Other returning voice actors from the original games include Michael Gough as Gnasty Gnorc, Gregg Berger as Ripto, André Sogliuzzo as Sparx the Dragonfly and Richard Tatum as both Agent 9 and Bartholomew. Despite returning to voice Ripto, Berger does not reprise his role of Hunter the Cheetah, who is now voiced by Robbie Daymond. The remaining principal characters were recast, consisting of Cassandra Lee Morris as Elora the Faun, Catherine Taber as Zoe the Fairy, J.B. Blanc as Moneybags the Bear, Melissa Hutchison as Bianca the Rabbit, Chantelle Barry as Shelia the Kangaroo, Dave B. Mitchell as Bentley the Yeti, and Cissy Jones as the Sorceress.

== Release ==
After initially being scheduled for release on September 21, 2018, it was delayed and released on November 13 of the same year. The initial physical release of Reignited Trilogy contains Spyro the Dragon in full, as well as a subset of levels from Ripto's Rage! and Year of the Dragon; the remaining data must be downloaded as part of an in-game update. Later releases of the PlayStation 4 and Xbox One versions contain all three games without a download requirement. At E3 2019, versions for Nintendo Switch and Windows were announced, which were released on September 3, 2019.

==Reception==

Spyro Reignited Trilogy received "generally favorable reviews" according to review aggregator platform Metacritic. Multiple aspects of the game were praised, such as the upgraded visuals, attention to detail, and faithfulness to the original trilogy. Jonathon Dornbush of IGN praised the game's attention to detail, noting both the level design, with "gorgeous horizons" and layouts "pristine and accurate to the original", and character upgrades, such as non-playable characters exhibiting more unique and expressive personalities. Mitch Wallace of Forbes similarly highlighted the game's detail, calling the levels "childlike fantasy made playable", while also praising Toys for Bob's ability to faithfully recreate the games despite not having access to the original source code. Chris Moyse of Destructoid commended the game's soundtrack for its rerecording, "dynamic" aspect in which tempo adjusted to match Spyro's activity, and the option to switch to the original recordings.

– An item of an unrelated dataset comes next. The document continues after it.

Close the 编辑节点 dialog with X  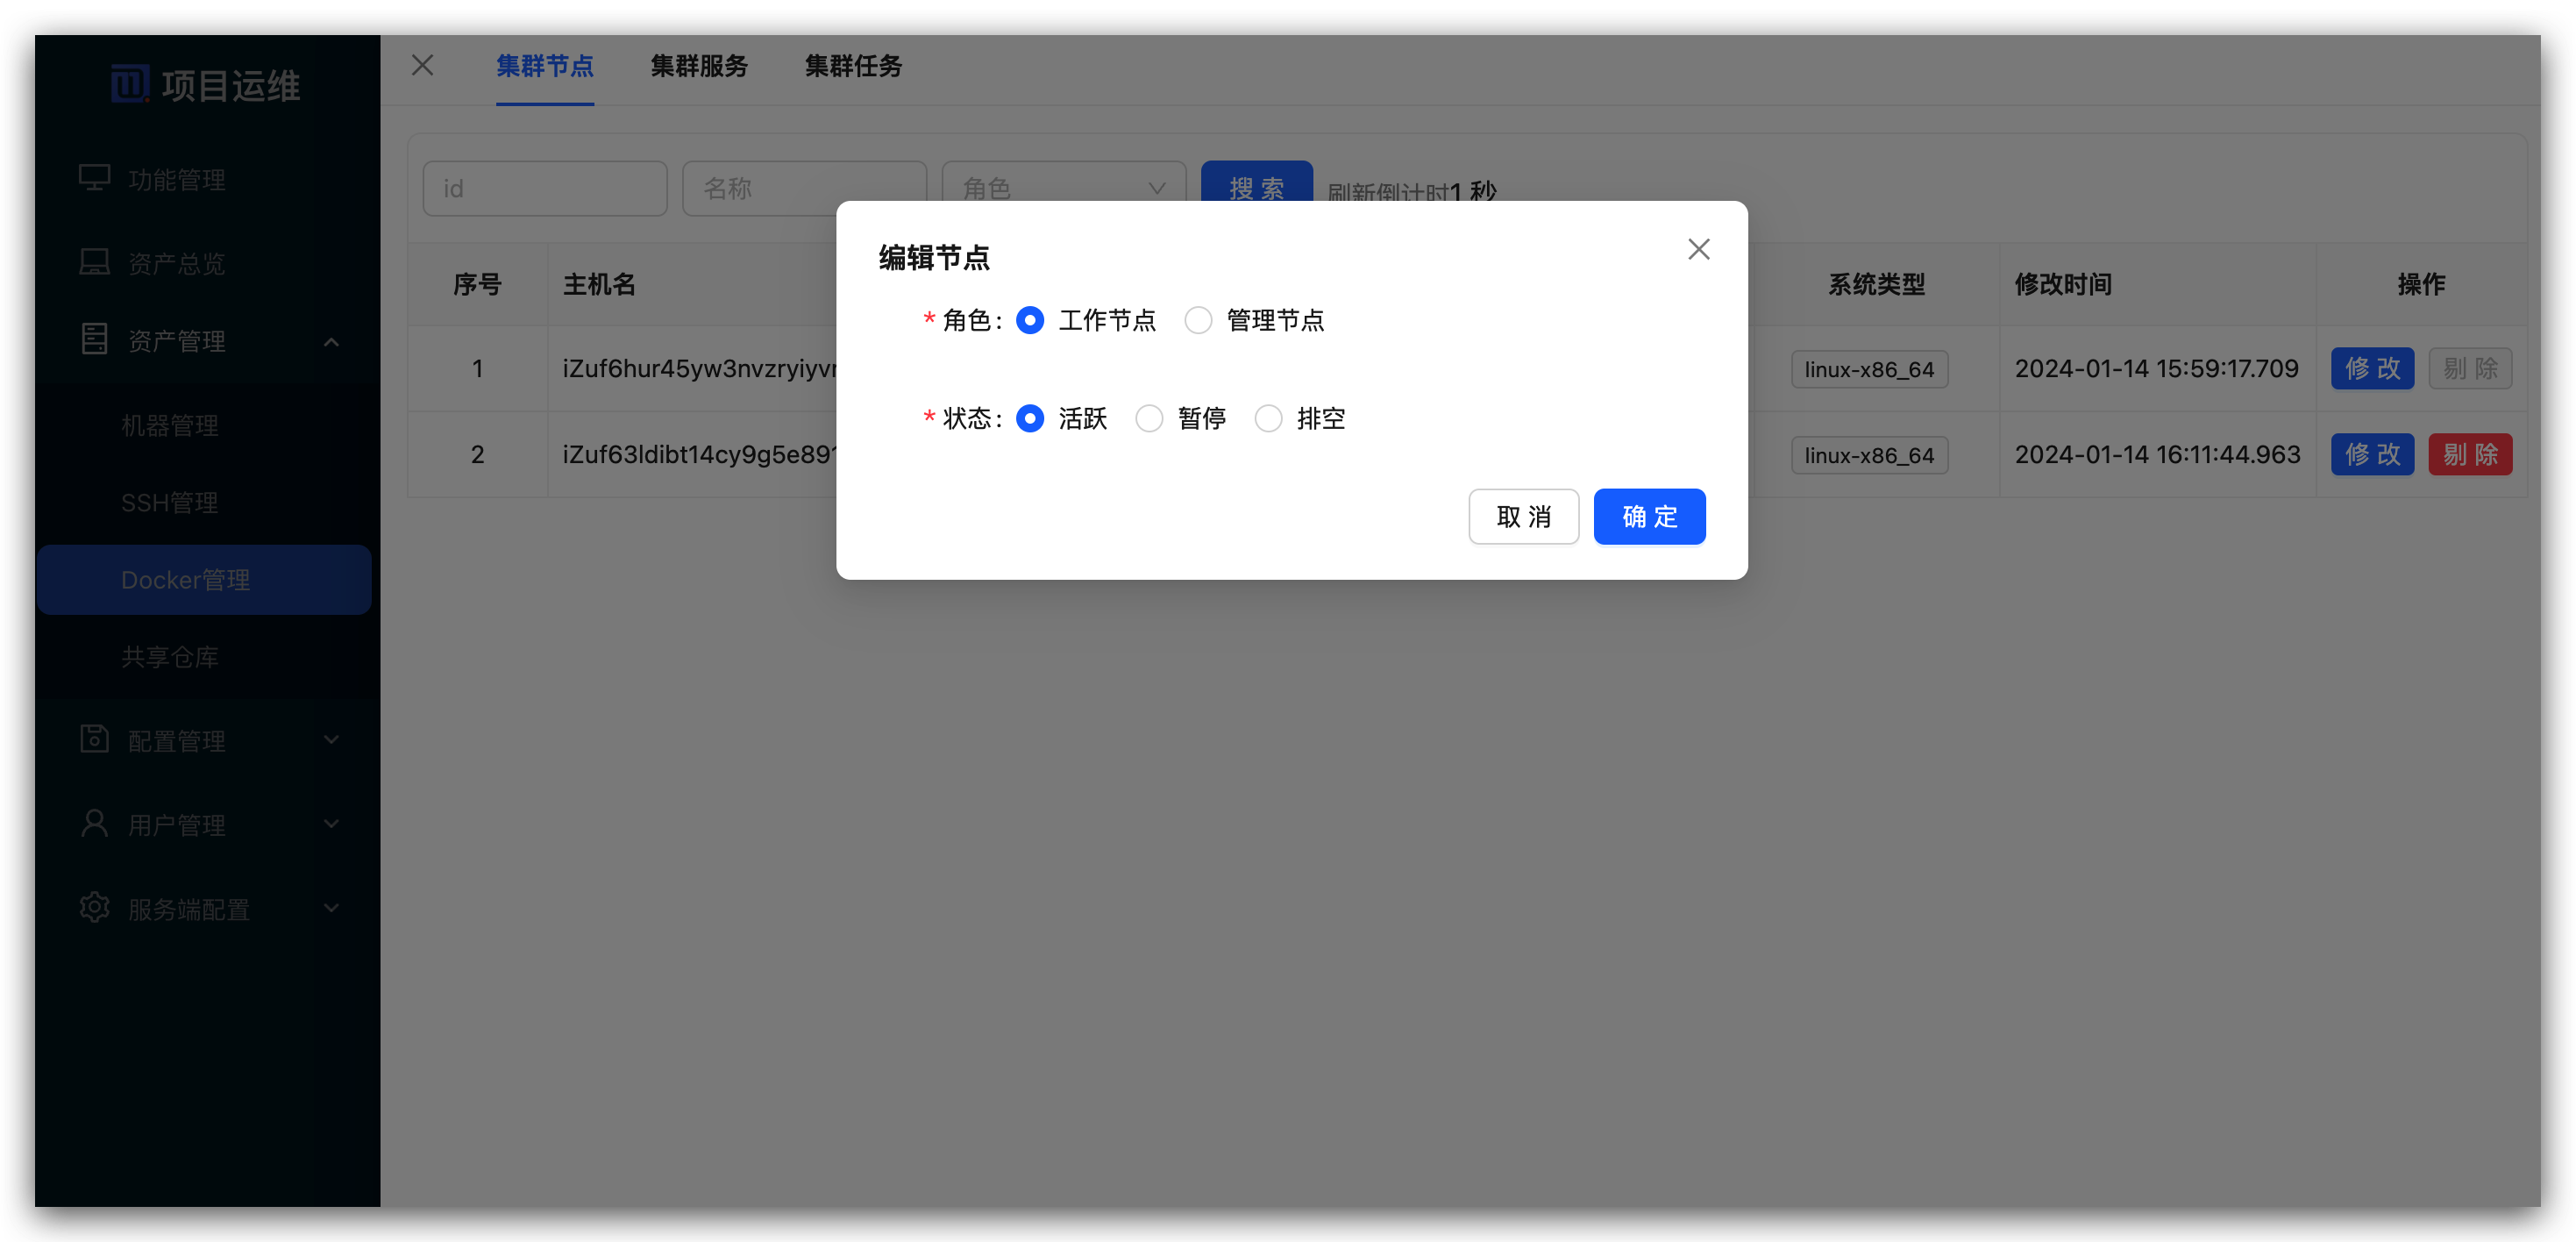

The game was criticized for issues such as long loading times, glitches, and frame-rate. Wallace noted all of these aspects, calling the loading times in particular "a tad unacceptable" for being "slightly longer" than those of the original games, despite being produced two decades later for more advanced consoles. Moyse noted that the game, in remaining faithful, retained some of the original games' flaws, particularly the overall "bland" and linear objectives. Jeremy Winslow of Slant reiterated that criticism, calling Ripto's Rage and Year of the Dragon "mere reskins" of the first game, while also chiding the game's inconsistent frame-rate and "slippery" controls.

Aggregate score
| Aggregator | Score |
|---|---|
| Metacritic | (PS4) 82/100 (XONE) 83/100 (NS) 79/100 (PC) 75/100 |

Review scores
| Publication | Score |
|---|---|
| Destructoid | 8/10 |
| Electronic Gaming Monthly | 4/5 |
| Game Informer | 8.5/10 |
| GameRevolution | 4/5 |
| GameSpot | 8/10 |
| GamesRadar+ | 4/5 |
| IGN | 8.5/10 |

=== Sales ===
Publisher Activision stated Spyro Reignited Trilogy "performed well" in its initial release. In the UK, the game reached first place on the all-formats sales chart in its first week; while it sold less than Pokémon: Let's Go, it outsold both its Pikachu and Eevee versions individually. It placed at the sixth position in the Switzerland all-format charts. It was also the best-selling PlayStation 4 game in its first week in Australia.

As of September 2023, Spyro Reignited Trilogy has sold over 10 million units. By June 2026, the game was confirmed to have sold 11 million copies.

=== Awards ===
Spyro Reignited Trilogy won the award for "Family/Kids Title of the Year" at the Australian Games Awards, and was nominated for the Freedom Tower Award for Best Remake at the New York Game Awards, and for "People's Choice" at the Italian Video Game Awards.